When I was in school, nearly all of my peers had parents that were generally the same age. I remember one classmate who did not fall into that group. Her father was in his late 60s when she was a senior in high school. He would attend school events taking pictures of his daughter, but I remember how many of my classmates would ask if he was her grandfather. She took the questions in stride and answered simply, “No, that’s my dad.” It wasn’t until much later in life when my peers chose to wait to have children that I first started considering the potential long-term effects of waiting to have children.
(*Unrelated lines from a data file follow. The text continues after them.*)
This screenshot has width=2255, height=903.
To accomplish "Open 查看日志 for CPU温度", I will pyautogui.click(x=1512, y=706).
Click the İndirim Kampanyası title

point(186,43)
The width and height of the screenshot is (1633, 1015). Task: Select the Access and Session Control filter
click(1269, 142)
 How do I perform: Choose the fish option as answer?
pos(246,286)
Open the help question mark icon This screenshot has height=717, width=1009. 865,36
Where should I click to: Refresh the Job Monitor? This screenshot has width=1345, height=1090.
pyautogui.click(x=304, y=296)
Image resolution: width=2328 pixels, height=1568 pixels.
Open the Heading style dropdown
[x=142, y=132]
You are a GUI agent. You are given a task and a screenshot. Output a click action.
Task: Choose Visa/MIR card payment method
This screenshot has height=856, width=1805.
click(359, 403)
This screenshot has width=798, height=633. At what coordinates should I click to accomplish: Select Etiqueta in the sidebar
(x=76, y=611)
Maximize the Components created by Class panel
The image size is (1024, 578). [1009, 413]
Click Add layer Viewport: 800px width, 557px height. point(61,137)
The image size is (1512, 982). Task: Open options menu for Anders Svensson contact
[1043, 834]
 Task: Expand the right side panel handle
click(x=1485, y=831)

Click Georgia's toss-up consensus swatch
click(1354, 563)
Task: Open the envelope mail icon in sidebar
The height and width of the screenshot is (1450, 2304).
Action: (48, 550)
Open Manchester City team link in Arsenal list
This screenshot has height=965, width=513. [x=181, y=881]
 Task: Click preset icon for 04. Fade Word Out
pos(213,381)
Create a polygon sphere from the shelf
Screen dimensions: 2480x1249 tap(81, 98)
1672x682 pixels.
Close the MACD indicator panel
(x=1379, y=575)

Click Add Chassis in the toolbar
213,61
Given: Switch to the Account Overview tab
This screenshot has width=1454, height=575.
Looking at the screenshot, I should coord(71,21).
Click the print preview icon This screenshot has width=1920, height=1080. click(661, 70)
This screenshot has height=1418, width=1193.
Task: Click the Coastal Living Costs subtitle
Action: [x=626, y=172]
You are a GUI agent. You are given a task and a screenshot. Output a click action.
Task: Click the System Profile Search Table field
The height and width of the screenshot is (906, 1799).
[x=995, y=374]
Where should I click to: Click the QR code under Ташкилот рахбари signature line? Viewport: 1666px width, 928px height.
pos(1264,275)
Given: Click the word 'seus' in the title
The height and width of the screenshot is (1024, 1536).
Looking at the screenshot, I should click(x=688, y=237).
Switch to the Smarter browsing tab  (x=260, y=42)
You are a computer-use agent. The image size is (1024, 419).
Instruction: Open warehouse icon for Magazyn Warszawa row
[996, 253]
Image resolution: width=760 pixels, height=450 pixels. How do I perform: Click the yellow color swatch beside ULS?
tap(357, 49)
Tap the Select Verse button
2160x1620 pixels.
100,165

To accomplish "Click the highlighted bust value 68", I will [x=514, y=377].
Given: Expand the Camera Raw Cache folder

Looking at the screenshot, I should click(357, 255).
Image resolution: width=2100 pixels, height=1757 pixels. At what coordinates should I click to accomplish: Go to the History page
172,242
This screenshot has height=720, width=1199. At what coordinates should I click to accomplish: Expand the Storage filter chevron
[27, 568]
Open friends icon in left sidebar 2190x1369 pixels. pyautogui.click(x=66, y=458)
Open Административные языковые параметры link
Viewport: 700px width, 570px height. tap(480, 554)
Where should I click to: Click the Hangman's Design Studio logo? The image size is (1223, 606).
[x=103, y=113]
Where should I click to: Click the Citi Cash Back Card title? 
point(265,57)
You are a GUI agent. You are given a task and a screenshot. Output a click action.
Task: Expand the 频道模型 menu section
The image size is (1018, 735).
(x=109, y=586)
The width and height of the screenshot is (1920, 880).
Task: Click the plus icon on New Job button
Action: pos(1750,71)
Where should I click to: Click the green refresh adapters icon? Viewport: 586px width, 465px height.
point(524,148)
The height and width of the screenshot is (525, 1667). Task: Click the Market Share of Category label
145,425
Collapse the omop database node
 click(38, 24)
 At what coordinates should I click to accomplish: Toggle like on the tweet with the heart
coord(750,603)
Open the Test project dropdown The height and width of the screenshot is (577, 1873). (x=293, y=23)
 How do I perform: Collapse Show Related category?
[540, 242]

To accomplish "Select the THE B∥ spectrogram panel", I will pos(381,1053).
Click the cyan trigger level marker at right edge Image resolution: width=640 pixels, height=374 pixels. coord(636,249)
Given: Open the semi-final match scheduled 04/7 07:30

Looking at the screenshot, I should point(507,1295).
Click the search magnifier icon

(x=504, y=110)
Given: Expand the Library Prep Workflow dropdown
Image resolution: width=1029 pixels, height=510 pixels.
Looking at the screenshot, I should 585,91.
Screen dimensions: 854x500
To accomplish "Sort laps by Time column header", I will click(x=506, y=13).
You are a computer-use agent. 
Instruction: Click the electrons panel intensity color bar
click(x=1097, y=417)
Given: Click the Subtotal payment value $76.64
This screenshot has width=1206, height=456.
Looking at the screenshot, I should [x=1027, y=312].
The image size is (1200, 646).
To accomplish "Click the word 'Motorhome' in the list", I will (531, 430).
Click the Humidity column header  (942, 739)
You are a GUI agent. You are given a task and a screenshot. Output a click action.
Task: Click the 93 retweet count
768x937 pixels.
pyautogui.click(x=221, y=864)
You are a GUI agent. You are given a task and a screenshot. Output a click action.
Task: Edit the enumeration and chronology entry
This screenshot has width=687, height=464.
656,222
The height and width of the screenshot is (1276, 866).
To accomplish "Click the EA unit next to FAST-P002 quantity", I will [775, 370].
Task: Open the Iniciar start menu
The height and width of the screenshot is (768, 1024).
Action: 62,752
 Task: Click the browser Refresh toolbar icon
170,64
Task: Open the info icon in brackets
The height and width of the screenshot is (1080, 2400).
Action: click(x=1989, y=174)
The Age Gap is Bigger than You May Think
I have a 16 year old daughter and one of my close high school friends just announced he would be having his third child. Another of my high school friends just announced the birth of his first child. From my standpoint the years of having children are over. My last children were born nearly 10 years ago, yet many of my classmates are just now choosing to have a first, second or third child.
When you take age into consideration, my first child will be about 22 when these children start school. She will be 34 when they graduate high school. Theoretically, I could have grandchildren in elementary school with the children of my peers. I undoubtedly support couples having children at any age they see fit, but I can’t help but think about the impact of advanced parental age on future generations.
Will Grandparents Soon Be Considered a Novelty?
Using pure mathematics and current changes in parental age, there could be an entire generation of children out there who never have the chance to get to know their grandparents. Waiting to have children until you are nearly 40 could mean your children follow in those same footsteps. Assuming children wait until they are 40 to start a family, grandparents could be nearly 80 when grandchildren are born, leaving very little time to play an important role in the child’s life.
I was lucky enough to spend more than 25 years with my grandfather by my side. He was there for the birth of two of my children and I have pictures of them running around his house. My grandfather was my world when I was a teenager, but will our future generations have the pleasure of spending most of their lives knowing their grandparents or will grandparents eventually become a novelty like my classmate’s older dad?